> I know this comes up periodically, but I don't think it has been discussed
> since the introduction of Xen 3.0.
There have been recent discussions on the Darwin kernel mailing list, so if
you decide to go ahead with this, or have darwin-related architectural
questions, that would be a good place to post too.
> I am part of a group of three graduate
> students who are planning to port the Darwin OS to run on Xen as a project
> for an operating systems class.
That would be funky.
> Officially, this is just to get Darwin up
> and running, but getting OS X running under Xen would be a fun bonus.
That'd be really cool :-)
A few points:
1) whether this is "allowed" by Apple will depend on the interpretation of the
license agreement - worth checking out
2) You'd have to deal with Apple's protection measures to ensure their OS only
runs on their hardware. On PPC OS X it was possible to run with a kernel
you'd built yourself, on x86 I'm not sure if this is doable (for a while the
open source Darwin/x86 had been left behind by changes in the MacOS X one,
and they weren't driver compatible)
> First, we are wondering if porting Darwin is even necessary or
> "interesting" anymore, now that Intel has hardware virtualization support.
Well, I'm not sure to what extent it would be "new" in terms of *research*,
although nobody has a complete microkernel based OS running on Xen (although
Darwin's XNU is not really a microkernel AFAIK). I'm not sure how big the
userbase would be, but new ports are good fun - particularly if it brought OS
X closer to running on Xen... :-)
> Second, we are looking for technical advice and/or resources from anyone
> who has experience porting kernels to Xen, or who knows about
> Darwin/Mach/BSD issues.
You may be able to leverage code from the NetBSD port of Xen, although I
believe Darwin uses a different driver API, which you might need to port to.

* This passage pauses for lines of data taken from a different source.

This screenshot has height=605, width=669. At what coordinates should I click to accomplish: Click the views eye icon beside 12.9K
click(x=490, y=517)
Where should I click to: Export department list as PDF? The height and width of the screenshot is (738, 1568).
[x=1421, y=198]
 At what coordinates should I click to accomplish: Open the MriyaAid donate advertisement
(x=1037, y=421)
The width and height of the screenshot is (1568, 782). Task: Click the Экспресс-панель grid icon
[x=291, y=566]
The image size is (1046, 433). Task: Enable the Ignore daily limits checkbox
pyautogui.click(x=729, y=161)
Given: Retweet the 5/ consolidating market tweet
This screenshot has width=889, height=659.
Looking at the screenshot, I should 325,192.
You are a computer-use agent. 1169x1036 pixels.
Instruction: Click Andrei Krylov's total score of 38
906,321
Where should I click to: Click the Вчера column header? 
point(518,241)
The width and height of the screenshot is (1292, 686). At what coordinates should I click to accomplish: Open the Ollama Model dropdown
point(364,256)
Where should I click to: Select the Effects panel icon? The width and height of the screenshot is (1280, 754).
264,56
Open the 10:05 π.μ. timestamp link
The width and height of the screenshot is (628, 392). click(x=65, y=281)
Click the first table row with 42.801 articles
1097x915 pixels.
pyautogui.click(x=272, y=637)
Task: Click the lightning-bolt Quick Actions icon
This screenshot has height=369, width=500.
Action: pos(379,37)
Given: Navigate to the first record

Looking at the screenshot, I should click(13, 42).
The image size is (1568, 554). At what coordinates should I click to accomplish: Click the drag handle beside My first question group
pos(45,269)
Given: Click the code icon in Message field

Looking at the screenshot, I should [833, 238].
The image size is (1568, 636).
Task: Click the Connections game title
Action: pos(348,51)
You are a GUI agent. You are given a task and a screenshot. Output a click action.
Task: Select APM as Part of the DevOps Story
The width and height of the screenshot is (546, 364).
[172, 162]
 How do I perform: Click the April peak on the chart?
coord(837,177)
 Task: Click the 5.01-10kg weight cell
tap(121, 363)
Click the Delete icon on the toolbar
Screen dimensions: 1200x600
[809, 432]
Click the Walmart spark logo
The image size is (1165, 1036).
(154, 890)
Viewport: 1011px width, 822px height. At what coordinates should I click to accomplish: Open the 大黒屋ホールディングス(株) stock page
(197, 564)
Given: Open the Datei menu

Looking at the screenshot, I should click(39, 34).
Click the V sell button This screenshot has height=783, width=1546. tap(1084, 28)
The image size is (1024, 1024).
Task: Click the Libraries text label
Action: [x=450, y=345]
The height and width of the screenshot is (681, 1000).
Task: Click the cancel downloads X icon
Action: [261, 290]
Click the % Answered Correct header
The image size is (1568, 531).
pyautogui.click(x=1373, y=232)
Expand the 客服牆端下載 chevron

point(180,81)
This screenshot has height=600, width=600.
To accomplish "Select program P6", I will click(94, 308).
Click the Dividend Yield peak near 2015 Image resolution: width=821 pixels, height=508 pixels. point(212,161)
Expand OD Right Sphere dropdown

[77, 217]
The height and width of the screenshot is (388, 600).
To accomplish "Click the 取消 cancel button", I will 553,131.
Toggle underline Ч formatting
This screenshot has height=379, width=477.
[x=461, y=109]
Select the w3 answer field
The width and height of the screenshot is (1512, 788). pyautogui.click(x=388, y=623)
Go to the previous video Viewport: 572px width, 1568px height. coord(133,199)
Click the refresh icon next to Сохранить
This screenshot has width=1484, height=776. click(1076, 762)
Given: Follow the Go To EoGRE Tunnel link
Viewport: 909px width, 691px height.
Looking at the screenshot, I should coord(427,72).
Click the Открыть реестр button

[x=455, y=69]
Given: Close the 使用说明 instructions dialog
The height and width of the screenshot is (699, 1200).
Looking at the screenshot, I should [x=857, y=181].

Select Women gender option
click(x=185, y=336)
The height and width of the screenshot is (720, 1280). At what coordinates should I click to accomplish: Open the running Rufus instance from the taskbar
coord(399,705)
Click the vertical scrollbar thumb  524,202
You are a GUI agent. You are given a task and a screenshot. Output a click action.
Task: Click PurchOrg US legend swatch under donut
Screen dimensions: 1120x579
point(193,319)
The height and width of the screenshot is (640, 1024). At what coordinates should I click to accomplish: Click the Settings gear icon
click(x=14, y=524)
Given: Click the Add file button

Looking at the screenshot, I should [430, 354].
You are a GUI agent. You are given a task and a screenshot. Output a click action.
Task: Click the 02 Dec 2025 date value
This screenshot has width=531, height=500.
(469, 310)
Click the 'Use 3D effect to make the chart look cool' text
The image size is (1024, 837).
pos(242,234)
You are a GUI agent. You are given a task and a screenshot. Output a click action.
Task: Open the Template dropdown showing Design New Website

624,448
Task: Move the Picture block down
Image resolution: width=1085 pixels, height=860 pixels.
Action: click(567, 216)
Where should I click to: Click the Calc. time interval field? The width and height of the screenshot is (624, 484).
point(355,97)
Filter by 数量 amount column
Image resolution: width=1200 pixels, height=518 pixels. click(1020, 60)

There is BSD-alike licensed driver and startup code in the Xen tree (see the
Minios and the Linux frontend drivers) that you could leverage as a starting
point.
A possible "way in" might be to work at getting paravirtualised drivers
working to accelerate IO in a fully virtualised machine (you'd need to test
if Darwin actually runs in Xen's HVM mode first and fix any problems with
reference to this list!). You'd have to write some extra stuff (e.g. the
driver for the Xen fake PCI device) in order to make this work, but it would
be useful for people wanting to accelerate fully virtualised Darwin, and
might get you a bit closer to having the paravirtualised drivers working
properly... (I'm not sure how similar to the fully paravirtualised case the
PV-on-HVM driver code is but I think it should be a step in the right
direction!)
> Finally, if we don't end up going the Darwin route,
> we are open to suggestions for other Xen-related projects that are
> interesting and technically challenging.
There was a roadmap document posted to the list last year that still contains
plenty of work-in-progress stuff, as well as things that have yet to be
implemented. You might find something in there. I don't have a link but
it'll be in the archives - it was posted by Ian Pratt last summer/autumn
IIRC.
One thing off the top of my head (probably fairly difficult): adapting Xen to
allow owners of domains to carve up their memory and CPU allocation and start
domains of their own. This could allow users of virtual machines to start
their own domains without allowing them to circumvent resource restrictions.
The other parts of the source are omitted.